> **What to work on**
Any image in the records is to be skipped; everything else should be reproduced exactly.

> **Supplied data**
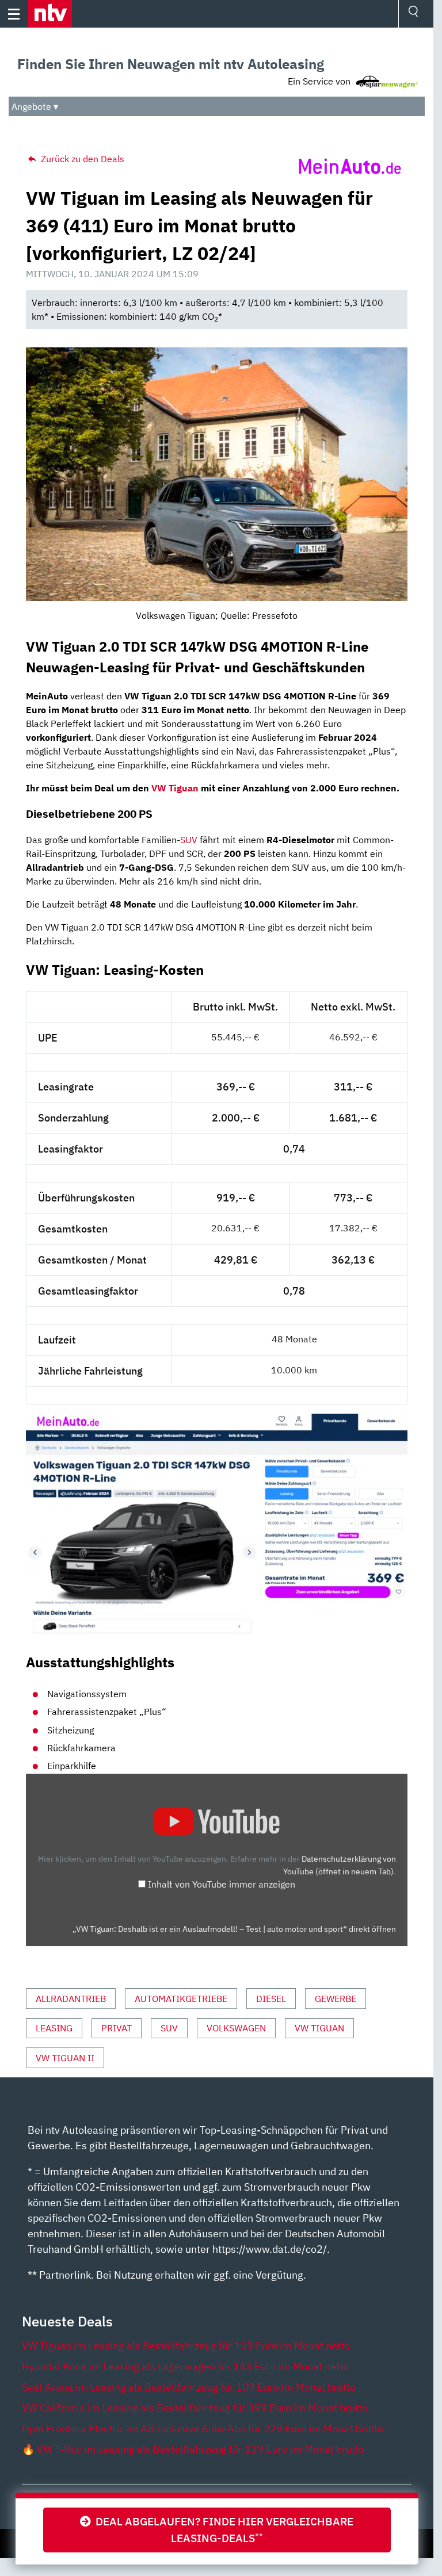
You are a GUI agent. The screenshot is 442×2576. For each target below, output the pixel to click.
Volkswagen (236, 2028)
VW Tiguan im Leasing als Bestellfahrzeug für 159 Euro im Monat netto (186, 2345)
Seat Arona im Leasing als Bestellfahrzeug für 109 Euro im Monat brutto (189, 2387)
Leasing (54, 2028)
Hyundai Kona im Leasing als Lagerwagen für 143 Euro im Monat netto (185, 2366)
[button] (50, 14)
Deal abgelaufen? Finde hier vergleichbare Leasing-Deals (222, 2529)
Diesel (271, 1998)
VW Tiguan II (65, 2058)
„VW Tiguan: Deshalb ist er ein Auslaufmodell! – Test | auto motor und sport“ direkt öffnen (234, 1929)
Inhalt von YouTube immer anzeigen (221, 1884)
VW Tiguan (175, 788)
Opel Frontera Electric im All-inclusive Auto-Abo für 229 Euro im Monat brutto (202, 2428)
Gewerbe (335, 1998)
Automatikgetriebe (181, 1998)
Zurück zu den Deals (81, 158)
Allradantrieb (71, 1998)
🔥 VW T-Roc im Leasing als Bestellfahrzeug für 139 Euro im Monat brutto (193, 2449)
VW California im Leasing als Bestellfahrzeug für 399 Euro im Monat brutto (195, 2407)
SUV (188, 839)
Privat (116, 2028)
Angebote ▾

> **The completed task**
You are a GUI agent. The screenshot is 442×2576. For each target below, output the pixel to click.
Volkswagen (236, 2028)
VW Tiguan im Leasing als Bestellfahrzeug für 159 Euro im Monat netto (186, 2345)
Seat Arona im Leasing als Bestellfahrzeug für 109 Euro im Monat brutto (189, 2387)
Leasing (54, 2028)
Hyundai Kona im Leasing als Lagerwagen für 143 Euro im Monat netto (185, 2366)
[button] (50, 14)
Deal abgelaufen? Finde hier vergleichbare Leasing-Deals (222, 2529)
Diesel (271, 1998)
VW Tiguan II (65, 2058)
„VW Tiguan: Deshalb ist er ein Auslaufmodell! – Test | auto motor und sport“ direkt öffnen (234, 1929)
Inhalt von YouTube immer anzeigen (221, 1884)
VW Tiguan (175, 788)
Opel Frontera Electric im All-inclusive Auto-Abo für 229 Euro im Monat brutto (202, 2428)
Gewerbe (335, 1998)
Automatikgetriebe (181, 1998)
Zurück zu den Deals (81, 158)
Allradantrieb (71, 1998)
🔥 VW T-Roc im Leasing als Bestellfahrzeug für 139 Euro im Monat brutto (193, 2449)
VW California im Leasing als Bestellfahrzeug für 399 Euro im Monat brutto (195, 2407)
SUV (188, 839)
Privat (116, 2028)
Angebote ▾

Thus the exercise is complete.